Helen was born in Cambridge, Maryland and educated at the prestigious Corcoran School, the National Academy of Design in New York and under Charles W. Hawthorne (founder of the Cape Cod School of Art). In the 1920s she sailed off for a “grand tour” of Europe, soaking in the work of the masters as well as the emerging modernist sensibility.
During the Great Depression of the 1930s Helen joined the ranks of the WPA in the Federal Art Project and worked on various projects, including a noted mural at Roosevelt High School in D.C. Helen was later represented by the Franz Bader Gallery and was an integral part of the art community in the DC area. Some of the sketch portraits included in this collection are of fellow artists from that place and time. She was also represented by the Capricorn Gallery and the Bridge Gallery (1965).
Helen exhibited at the Metropolitan Museum of Art, the Pennsylvania Academy of the Arts, the Corcoran Gallery Biennials, the Baltimore Museum, Phillips Memorial Gallery and at New York MOMA in 1946 and 1956.

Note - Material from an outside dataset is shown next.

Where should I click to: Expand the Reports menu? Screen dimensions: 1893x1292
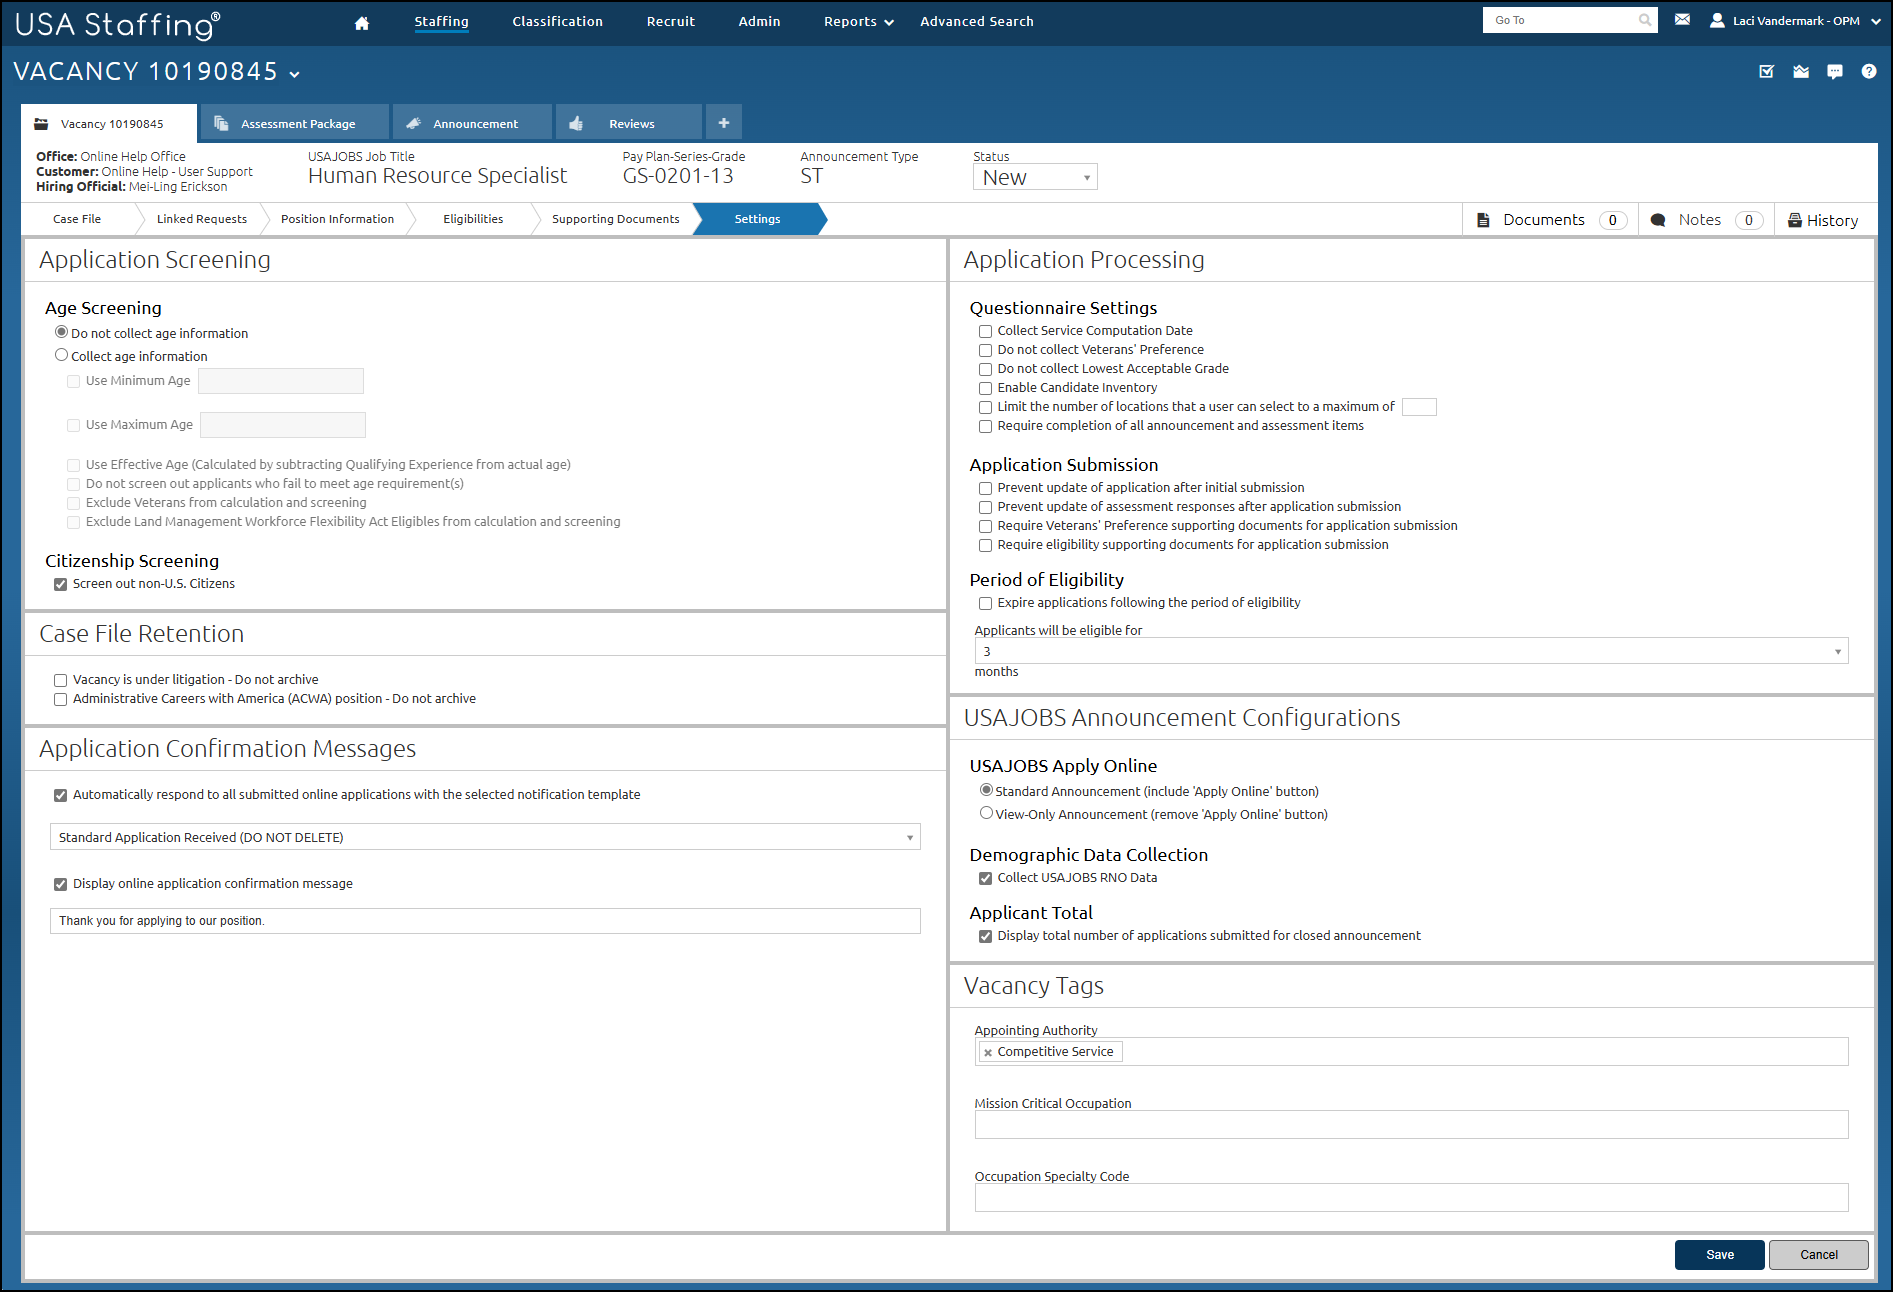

The work of Helen Sewell Rennie is now in the permanent collections of the following institutions: The Phillips Collection, American University, The Clarendon Trust Company, the U.S. Department of Commerce and many others. Her personal papers are part of the Archives of American Art at the Smithsonian.
Passionate about both art and life, Helen was a distinctly independent spirit. She was married twice, spent a great deal of time in England and loved to sip on her sherry.
We would like to thank Helen’s niece, Baker Moorefield (also an artist), for bringing this beautiful collection and story to our attention.